» Texto de estudio:
+===+
Me entero que hay un grupo de adolescentes de nivel socioeconómico y cultural alto, que por el sur de la Ciudad de México, provocan y golpean a otros chicos en sitios públicos, por el gusto de agredir. Se autonombran Los Centinelas y, según las noticias, son estudiantes de prestigiadas instituciones. Algunos ya fueron expulsados. Cuando uno conoce las bajezas de la condición humana el mundo se vuelve un paraje sombrío. Pero hay otra clase de centinelas.

Según Pepe Toño (con quien me une una hermandad a prueba de ausencias) por mi culpa tres veces ha perdido su cartera y por su buena estrella tres veces alguien se la regresa milagrosamente. Me las recordó una por una. Efectivamente, en las tres ocasiones yo estuve con él. No hay explicación convincente para sus frecuentes despistes, existe una para su buen sino.
+===+
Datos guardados
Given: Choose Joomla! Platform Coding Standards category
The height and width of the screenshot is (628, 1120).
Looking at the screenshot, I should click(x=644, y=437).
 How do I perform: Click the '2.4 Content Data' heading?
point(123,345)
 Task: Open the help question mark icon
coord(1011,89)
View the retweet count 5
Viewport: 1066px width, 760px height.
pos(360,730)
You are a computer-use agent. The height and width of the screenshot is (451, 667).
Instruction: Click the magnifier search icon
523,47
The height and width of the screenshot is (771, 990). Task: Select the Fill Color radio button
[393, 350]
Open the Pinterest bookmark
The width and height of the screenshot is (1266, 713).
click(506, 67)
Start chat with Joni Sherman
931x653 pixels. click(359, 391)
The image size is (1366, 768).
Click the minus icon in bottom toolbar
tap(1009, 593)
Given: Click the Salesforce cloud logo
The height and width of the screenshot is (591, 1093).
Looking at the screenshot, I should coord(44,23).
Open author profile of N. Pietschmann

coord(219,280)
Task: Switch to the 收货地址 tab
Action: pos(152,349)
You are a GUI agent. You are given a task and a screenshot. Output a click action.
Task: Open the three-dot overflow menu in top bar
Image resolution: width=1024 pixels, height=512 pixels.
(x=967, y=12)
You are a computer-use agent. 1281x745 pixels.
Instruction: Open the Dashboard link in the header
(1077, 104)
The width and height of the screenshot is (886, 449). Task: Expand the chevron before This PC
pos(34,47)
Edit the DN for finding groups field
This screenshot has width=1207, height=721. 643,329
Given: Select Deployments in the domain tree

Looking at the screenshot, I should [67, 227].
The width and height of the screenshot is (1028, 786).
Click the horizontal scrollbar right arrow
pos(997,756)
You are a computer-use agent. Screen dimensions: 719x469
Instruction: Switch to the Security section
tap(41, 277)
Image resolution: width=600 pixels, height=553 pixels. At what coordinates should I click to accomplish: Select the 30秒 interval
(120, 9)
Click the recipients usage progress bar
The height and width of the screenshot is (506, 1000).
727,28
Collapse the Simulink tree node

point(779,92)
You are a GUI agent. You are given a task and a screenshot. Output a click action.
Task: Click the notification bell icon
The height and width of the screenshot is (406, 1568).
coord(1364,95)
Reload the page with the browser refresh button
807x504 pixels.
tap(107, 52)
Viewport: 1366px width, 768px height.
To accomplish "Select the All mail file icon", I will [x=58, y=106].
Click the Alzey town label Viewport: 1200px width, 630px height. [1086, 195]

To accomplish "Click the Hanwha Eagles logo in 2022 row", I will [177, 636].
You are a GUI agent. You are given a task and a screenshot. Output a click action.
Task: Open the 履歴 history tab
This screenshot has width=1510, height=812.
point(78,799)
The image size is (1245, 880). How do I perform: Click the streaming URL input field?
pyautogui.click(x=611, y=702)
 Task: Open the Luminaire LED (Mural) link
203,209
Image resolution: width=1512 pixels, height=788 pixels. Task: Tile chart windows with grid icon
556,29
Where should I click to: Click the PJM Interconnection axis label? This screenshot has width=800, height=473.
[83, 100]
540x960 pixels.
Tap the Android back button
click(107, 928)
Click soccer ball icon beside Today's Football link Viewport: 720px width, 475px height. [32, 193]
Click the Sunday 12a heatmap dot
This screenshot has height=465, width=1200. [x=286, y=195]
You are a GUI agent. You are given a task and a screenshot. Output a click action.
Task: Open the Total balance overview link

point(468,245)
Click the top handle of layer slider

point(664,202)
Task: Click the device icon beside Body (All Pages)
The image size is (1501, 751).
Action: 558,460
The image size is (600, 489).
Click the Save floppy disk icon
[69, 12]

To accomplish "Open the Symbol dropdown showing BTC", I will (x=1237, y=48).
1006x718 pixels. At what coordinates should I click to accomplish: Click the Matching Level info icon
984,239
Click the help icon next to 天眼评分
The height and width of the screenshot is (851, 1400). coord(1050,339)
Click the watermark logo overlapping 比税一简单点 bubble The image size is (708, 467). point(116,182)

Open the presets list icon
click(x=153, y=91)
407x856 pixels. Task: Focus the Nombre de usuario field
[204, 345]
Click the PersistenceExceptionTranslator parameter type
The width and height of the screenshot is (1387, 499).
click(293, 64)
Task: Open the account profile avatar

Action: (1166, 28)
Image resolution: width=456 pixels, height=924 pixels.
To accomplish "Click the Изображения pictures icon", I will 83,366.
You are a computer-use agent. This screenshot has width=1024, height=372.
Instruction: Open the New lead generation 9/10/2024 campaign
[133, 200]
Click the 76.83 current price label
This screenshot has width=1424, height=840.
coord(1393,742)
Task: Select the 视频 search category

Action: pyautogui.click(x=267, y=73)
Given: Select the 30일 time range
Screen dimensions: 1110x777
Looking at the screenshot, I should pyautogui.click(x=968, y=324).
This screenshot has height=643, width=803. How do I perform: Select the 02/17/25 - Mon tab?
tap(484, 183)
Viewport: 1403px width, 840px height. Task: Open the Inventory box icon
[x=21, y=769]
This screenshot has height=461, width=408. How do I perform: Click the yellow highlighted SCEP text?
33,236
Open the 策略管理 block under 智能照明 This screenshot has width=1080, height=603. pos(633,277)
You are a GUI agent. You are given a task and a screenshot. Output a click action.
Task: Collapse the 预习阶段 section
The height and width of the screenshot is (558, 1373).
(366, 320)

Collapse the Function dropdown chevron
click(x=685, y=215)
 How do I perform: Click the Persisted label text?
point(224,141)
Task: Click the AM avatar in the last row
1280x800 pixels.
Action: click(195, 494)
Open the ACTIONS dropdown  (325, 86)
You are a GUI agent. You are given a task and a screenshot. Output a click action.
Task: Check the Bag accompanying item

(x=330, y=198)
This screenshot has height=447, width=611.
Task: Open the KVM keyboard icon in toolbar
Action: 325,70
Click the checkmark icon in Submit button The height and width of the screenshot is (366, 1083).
+===+
» Aplica lo leído:
[1] Reproduce sin cambios el fragmento del texto sobre Los Centinelas que comienza en "Me entero que" y sigue hasta "clase de centinelas.".
[2] Escribe lo que sigue al texto sobre Los Centinelas y las carteras perdidas de Pepe Toño, a partir de su última oración.
El material no hace falta para nada de esto.

» Resultados del ejercicio:
[1]
Me entero que hay un grupo de adolescentes de nivel socioeconómico y cultural alto, que por el sur de la Ciudad de México, provocan y golpean a otros chicos en sitios públicos, por el gusto de agredir. Se autonombran Los Centinelas y, según las noticias, son estudiantes de prestigiadas instituciones. Algunos ya fueron expulsados. Cuando uno conoce las bajezas de la condición humana el mundo se vuelve un paraje sombrío. Pero hay otra clase de centinelas.

[2]
El domingo pasado acudió con Renata, su hija, a un concierto de música clásica a la Sala Nezahualcóyotl. Llegaron en el filo de la navaja para entrar a tiempo, además había que sortear las subidas y bajadas de la bella pero escarpada Ciudad Universitaria. Otros más llevaban idéntica premura, entre ellos un señor de edad avanzada al que Pepe Toño vio caer en la escalera. El hombre fue auxiliado por unos jóvenes que lo acercaron al vestíbulo de la sala (ellos no iban al concierto). Pepe Toño se percata que el señor sangra bastante, se aproxima y pide que lo dejen con él. Mi amigo quiere llevar al baño al herido para enjuagarle el rostro pero el hombre, visiblemente angustiado, le dice que no, que mejor le ayude a entrar a la sala para reunirse con su esposa, "una mujer pelirroja" (que se había adelantado para conseguir lugares). Convencido de que es mejor no aparecer así con su esposa, el señor se sienta en la parte alta del graderío e intenta detener la hemorragia con su pañuelo.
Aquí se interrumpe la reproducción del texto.